Sarah Clancy, a well-known community worker based in Co. Clare, was among the Irish contingent sailing to Gaza with aid who were abducted in international waters last night by Israeli armed forces. She was sailing on board the Spectre along with Senator Chris Andrews and others, when attacked.
Sarah has given staunch service to communities across Ireland over many years.
Commenting on the attacks and abductions, Francesca Albanese, UN Special Rapporteur on Palestine, said “As I watch Israel’s illegal abduction of the only humans who have risked their lives to break Israel’s unlawful blockade, my thoughts are with the people of Gaza, trapped in Israel’s killing fields. Shame on Western governments first and foremost, and their complicit inaction.”
Sarah has been co-ordinator of the Clare Public Participation Network for almost a decade, with the organisation this week preparing for its tenth anniversary celebrations, as she is striving to oppose genocide in Palestine. She previously held roles with SpunOut, Amnesty International Ireland and the Galway One World Centre.
She has been documenting the flotilla’s journey on Facebook (https://www.facebook.com/sarah.clancy.520). Just before 7pm last night she provided an update on the situation when the flotilla of 41 boats was within 100 nautical miles of Gaza.
“Still okay here in our boat, but we definitely have military boats arrived at the front of the flotilla.”
Still hoping some of the boats might make it through, she said, “We want to break the illegal siege that has been on Gaza since 2007 and we want to deliver aid and solidarity to the people in Gaza. And we send them our love from all our boats, no matter what happens this evening,” she said in her last broadcast before Israeli forces cut communications.
Before travelling, Sarah wrote about the value of the flotilla in her local newspaper The Clare Champion.
“Our intention is to… open up a humanitarian corridor through which the Palestinian people in Gaza will be able to access and arrange for goods to be delivered through their own territorial waters, as would be their right except for the illegal blockade which Israel and its allies have subjected them to since 2007,” she wrote.
“Even before the current UN declared entirely deliberate famine and the relentless two year long genocidal assault on the people of Gaza, this blockade was illegal and immoral.

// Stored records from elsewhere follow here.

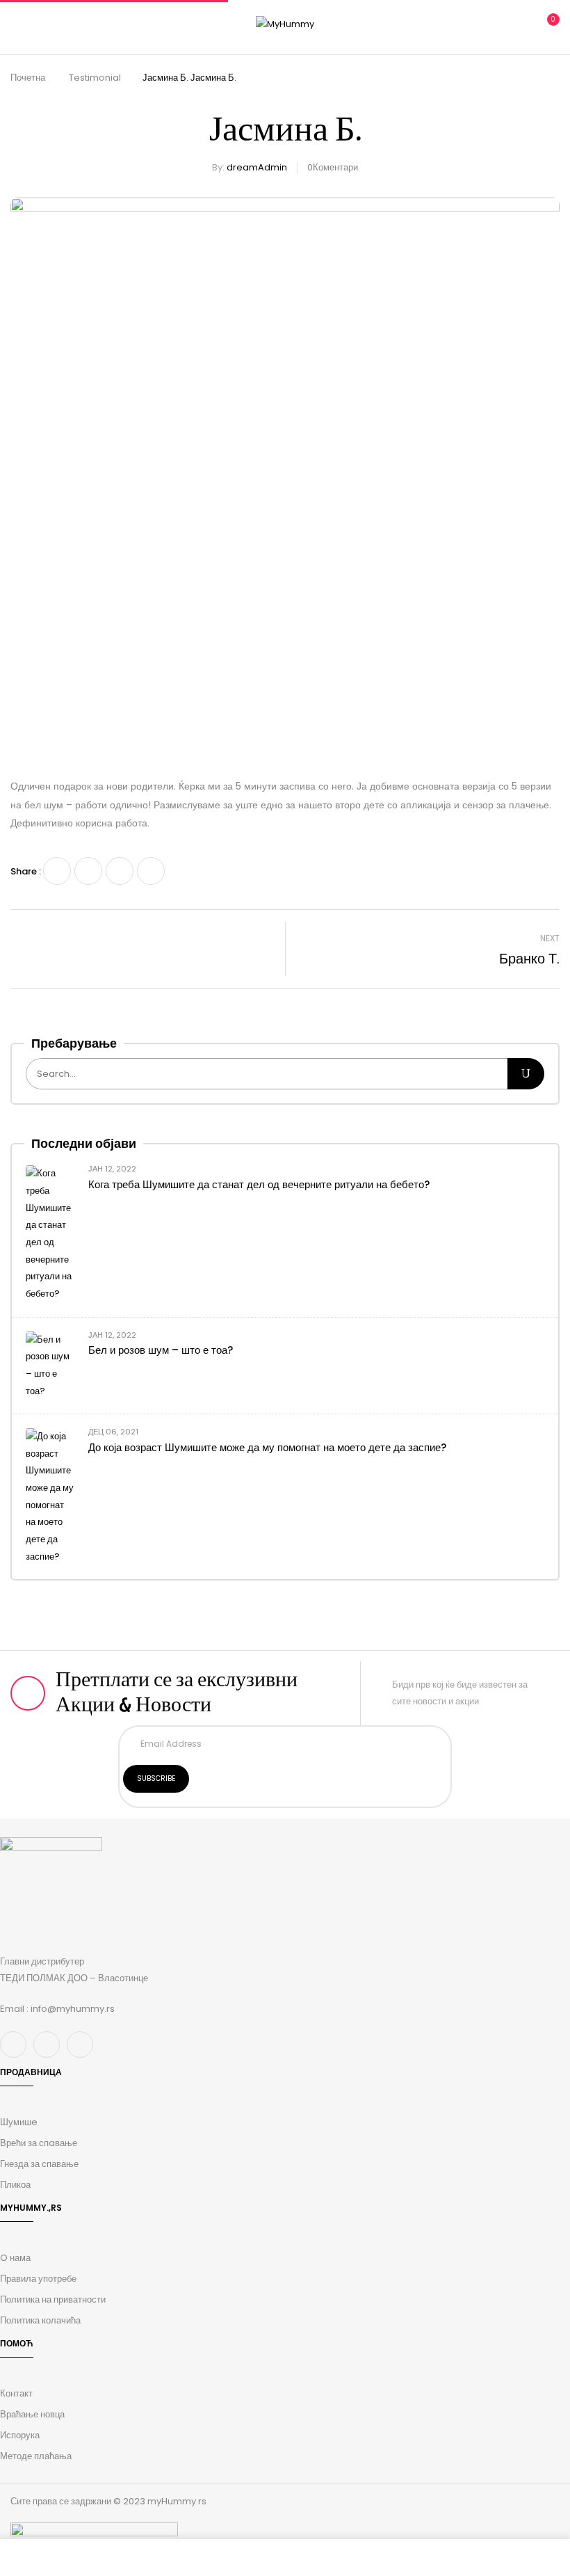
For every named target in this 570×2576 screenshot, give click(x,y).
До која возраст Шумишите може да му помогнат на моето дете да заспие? (267, 1447)
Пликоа (15, 2184)
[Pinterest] (151, 871)
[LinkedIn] (119, 871)
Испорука (20, 2435)
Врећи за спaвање (38, 2143)
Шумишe (19, 2122)
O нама (15, 2257)
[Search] (525, 1073)
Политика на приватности (53, 2299)
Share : (25, 871)
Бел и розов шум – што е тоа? (160, 1350)
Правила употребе (38, 2278)
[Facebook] (57, 871)
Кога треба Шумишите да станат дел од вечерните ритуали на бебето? (259, 1184)
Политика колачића (40, 2320)
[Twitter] (88, 871)
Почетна (27, 77)
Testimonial (95, 77)
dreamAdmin (257, 167)
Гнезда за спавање (39, 2163)
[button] (547, 25)
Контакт (16, 2393)
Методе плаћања (36, 2456)
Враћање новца (32, 2414)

However it has been tolerated nonetheless by all western governments, and actually most governments from around the world, and despite all we have seen in this last two years it is still in place.”
She said she had been shocked at the condition that some children coming to Ireland from Palestine were in, years before the genocide even started.
“I remember a few short years ago in Kinvara, seeing the effects of this blockade on the bodies of the twelve year old soccer players who were invited from Gaza to come on a tour of Ireland by super activists from around Ireland who were trying to create an opportunity for these children to experience a carefree few weeks even once in their childhoods.
“These charming and spirited boys from Gaza in their dazzling pink kit outplayed the Kinvara kids hands down, but honestly, to everyone who saw them, they looked about the average size and weight of much younger children, maybe 9 or 10 years old.
“Even then global power politics was playing out on the small and utterly blameless bodies of children.”
She said she was delighted to be travelling on the flotilla. “During one of the most horrifically evil periods of contemporary history, life has thrown me a chance to see a glimpse of another possible world. I couldn’t be more grateful for this chance.”

Sarah is originally from Galway and last month she told the Connacht Tribune about attacks on the flotilla by drones when berthed in Tunisia.“The entire flotilla could have blown up causing severe injury and death. The heat was so intense it burned through life jackets, which are fire retardant. These are clear attempts to sabotage us.”
She said that the experience was more worrying for her partner Anne Mulhall than for herself: “She is anxious. It is harder to be at home watching this unfold. She would love to be here also, but couldn’t get the time off work, and it was decided that I would go. She wants just as much to be here, but is back home minding our dog.”